15> Paris Hilton — Reached out to the youth of rural America and gave them an alternative to sleeping with their 4-H projects.
14> Donald Trump — Showed us all what a bad hair day *really* is.
13> Francis Ford Coppola — Produced a wine that should only take a year to ferment, but instead takes five years and comes in $10,000,000 over budget.
12> Pam Anderson — Quietly and without complaint, she volunteered to store the nation’s silicone surplus.
11> The Rock — Steered evolution back toward important genetic mate-selection features like eyebrow-muscle control.
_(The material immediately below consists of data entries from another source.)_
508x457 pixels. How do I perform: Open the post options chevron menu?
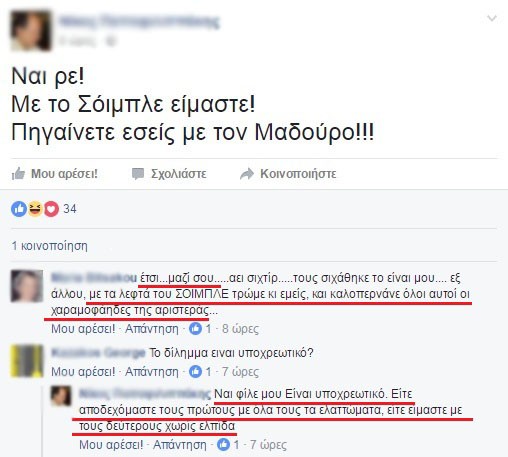(x=492, y=18)
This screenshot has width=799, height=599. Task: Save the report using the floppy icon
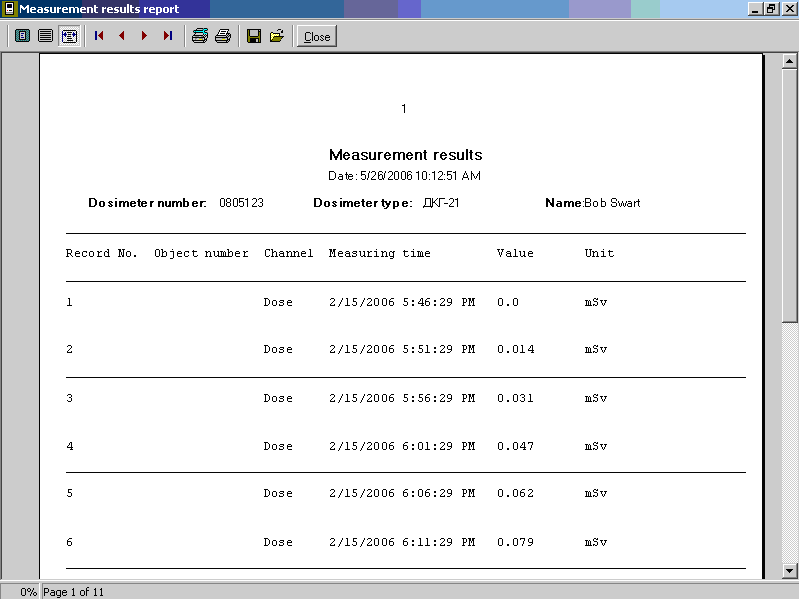(254, 36)
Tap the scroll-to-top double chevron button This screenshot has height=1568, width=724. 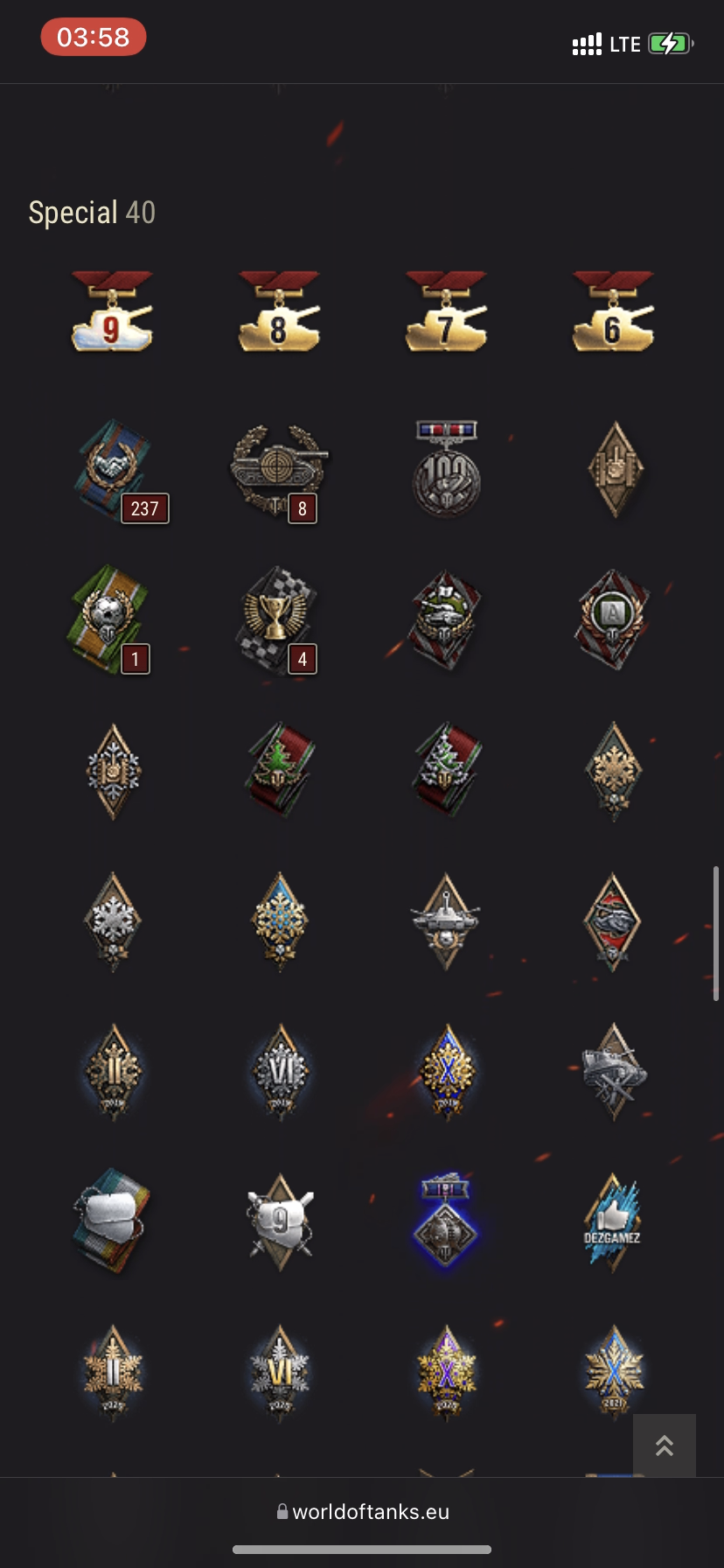(x=665, y=1446)
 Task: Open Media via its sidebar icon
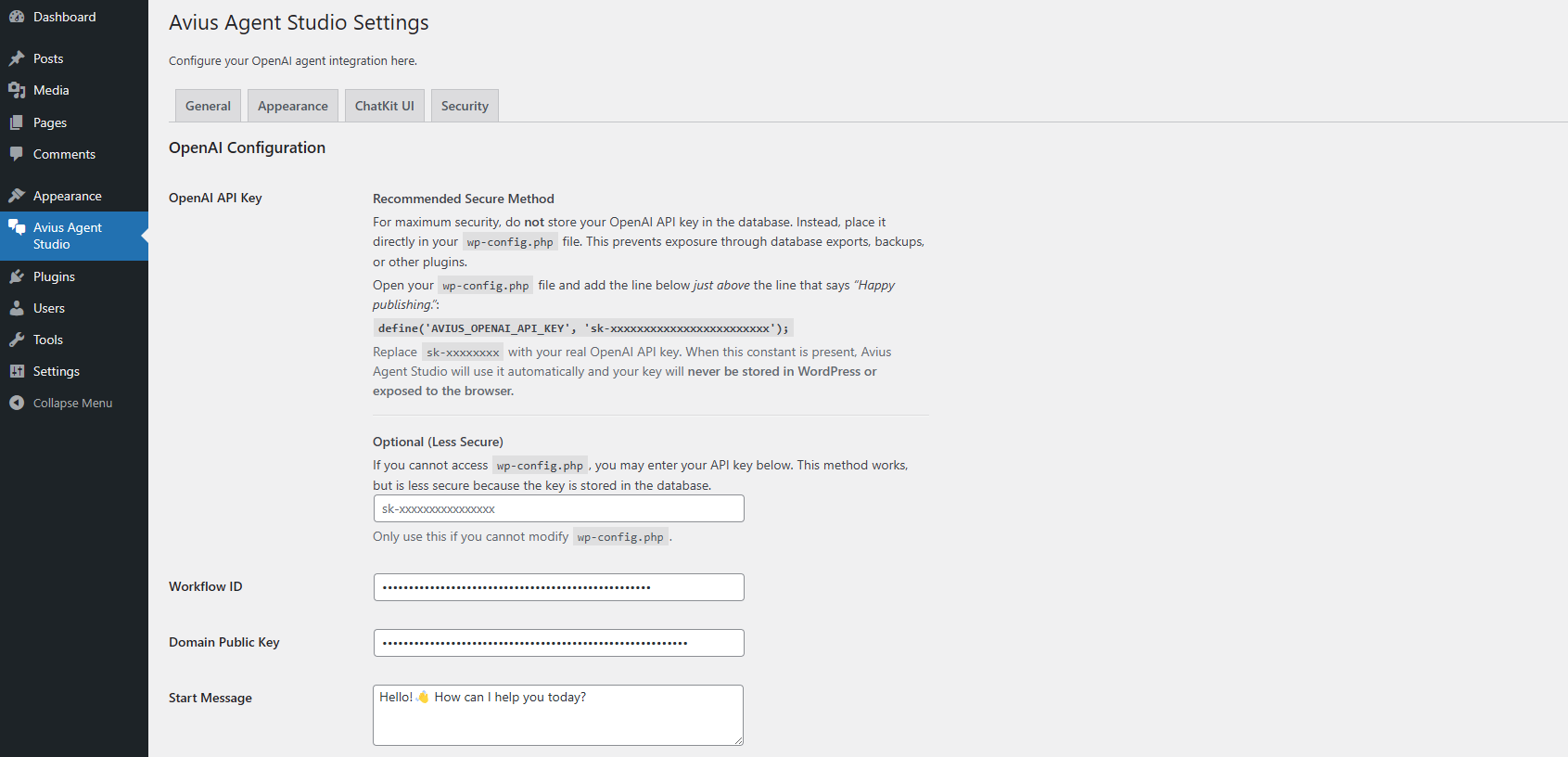[x=17, y=90]
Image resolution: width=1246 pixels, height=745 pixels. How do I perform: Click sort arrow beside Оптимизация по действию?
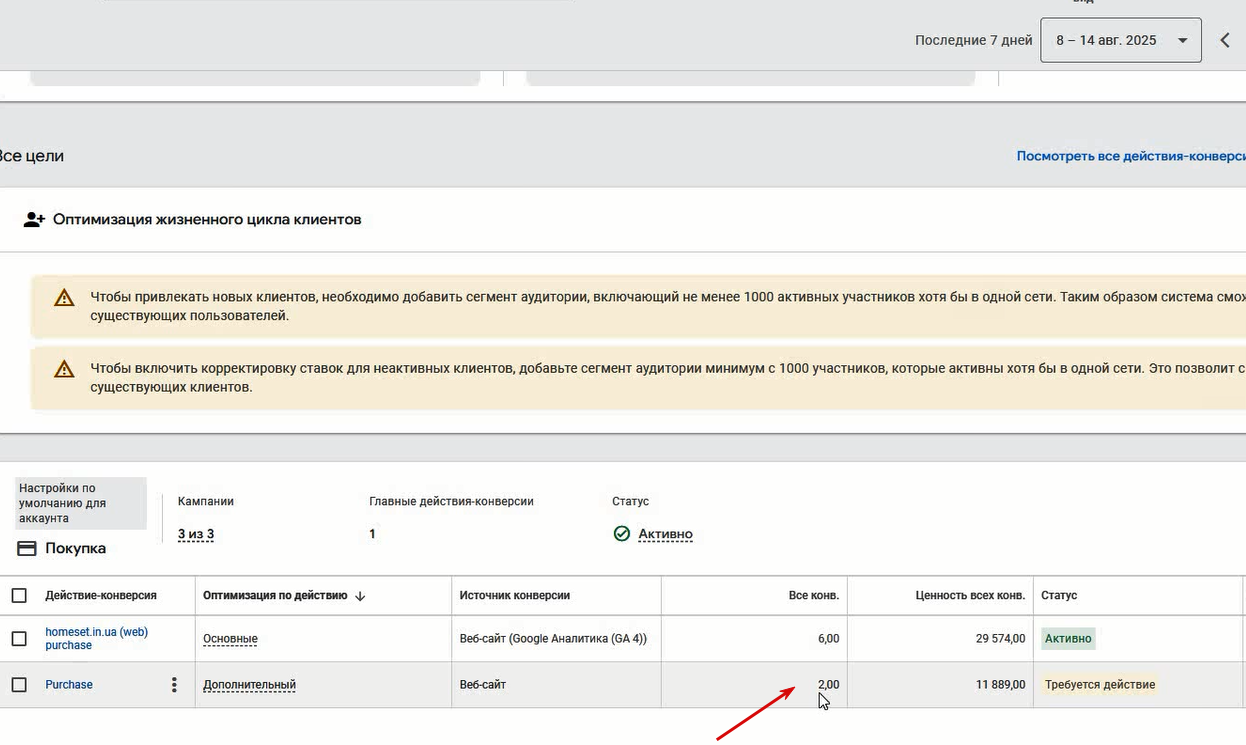point(360,596)
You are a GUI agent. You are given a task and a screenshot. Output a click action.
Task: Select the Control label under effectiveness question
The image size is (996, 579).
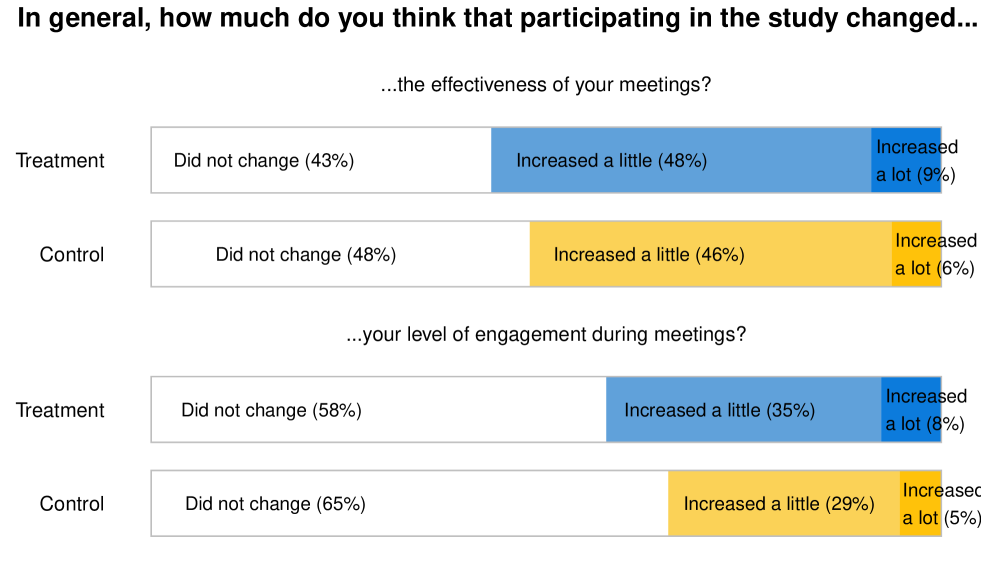tap(72, 255)
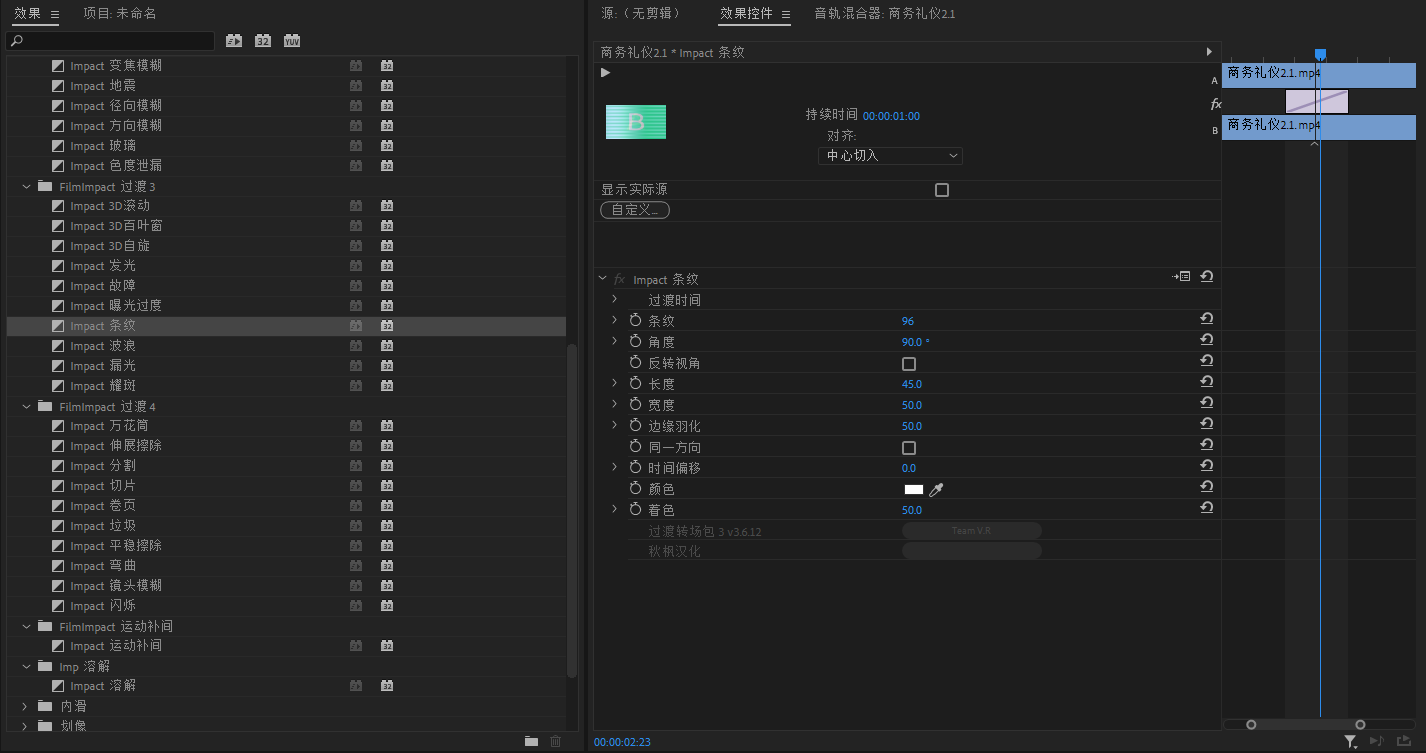Image resolution: width=1426 pixels, height=753 pixels.
Task: Toggle the 反转视角 checkbox
Action: [x=909, y=363]
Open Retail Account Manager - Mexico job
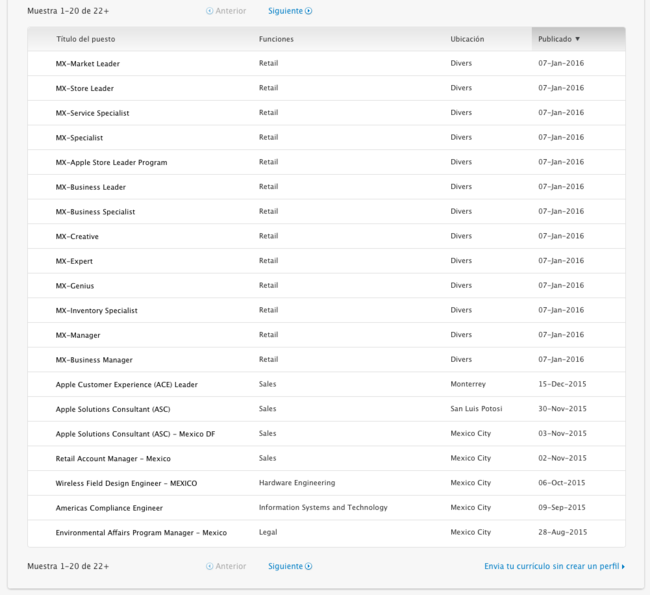Image resolution: width=650 pixels, height=595 pixels. click(113, 459)
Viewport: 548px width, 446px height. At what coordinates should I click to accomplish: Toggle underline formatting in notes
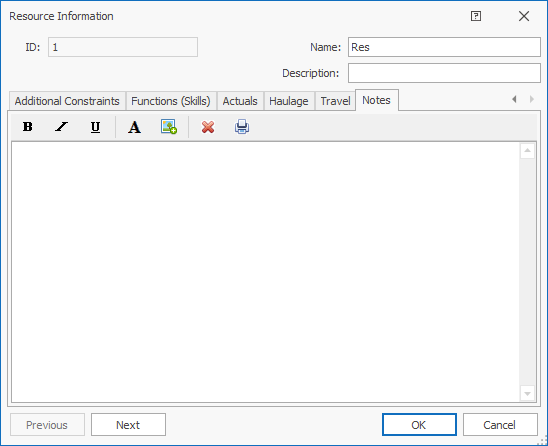(95, 127)
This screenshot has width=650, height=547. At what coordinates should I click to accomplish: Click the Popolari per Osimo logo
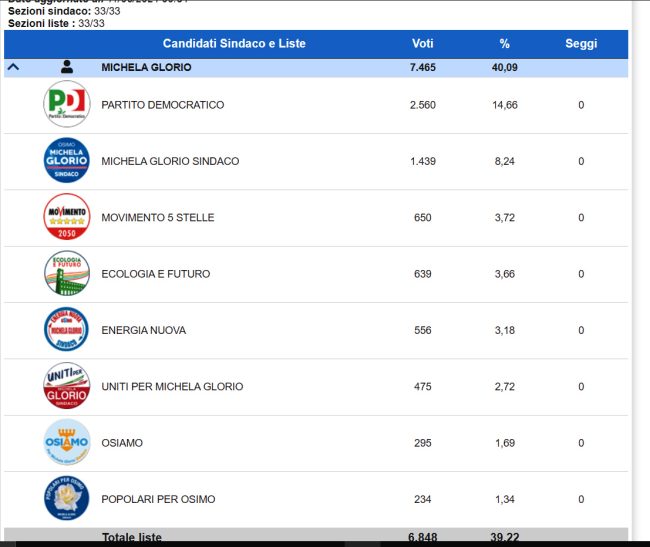tap(67, 499)
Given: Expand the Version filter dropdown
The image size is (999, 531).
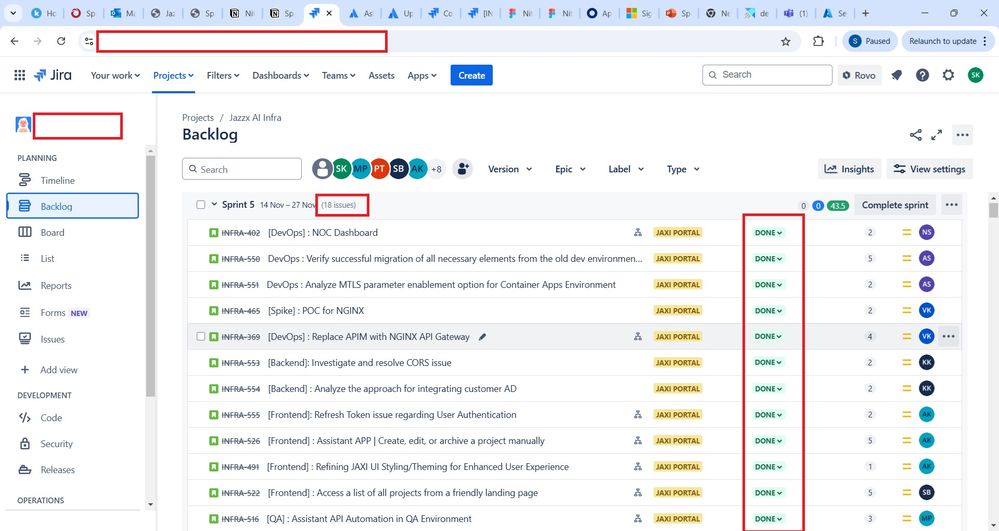Looking at the screenshot, I should pyautogui.click(x=510, y=169).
10> Rush Limbaugh — Has assisted bulimics for 20 years and counting.
9> Kim Basinger and Angelina Jolie — Showed society that girls with unsightly, overweight lips can lead normal, healthy lives.
8> Alec Baldwin — Taught millions of Americans that the actual location of France is, in fact, right here in the good old USA.
7> Bill Gates — Made home computing stable and problem-freERROR. THIS PROGRAM HAS PERFORMED AN ILLEGAL OPERATION AND WILL BE SHUT DOWN IMMEDIATELY.
6> Arnold Schwarzenegger — Married the daughter of, and thus appeased, humanity’s most dangerous enemy: Skeletor!
5> Anna Nicole Smith — Proved once and for all that bigger isn’t *always* better.
4> Michael Jackson — Continuously provides tantalizing evidence of the possibility of extra-terrestrial life.
3> Jessica Simpson — Proved to young girls everywhere that you can achieve anything if you just put your breasts to it.
2> Mel Gibson — Alerted the world to the cruel and unusual nature of crucifixion, leading to the discontinuation of the practice in the United States.
1> Paul Lynde — Invented the deadly art of Sneer Fu.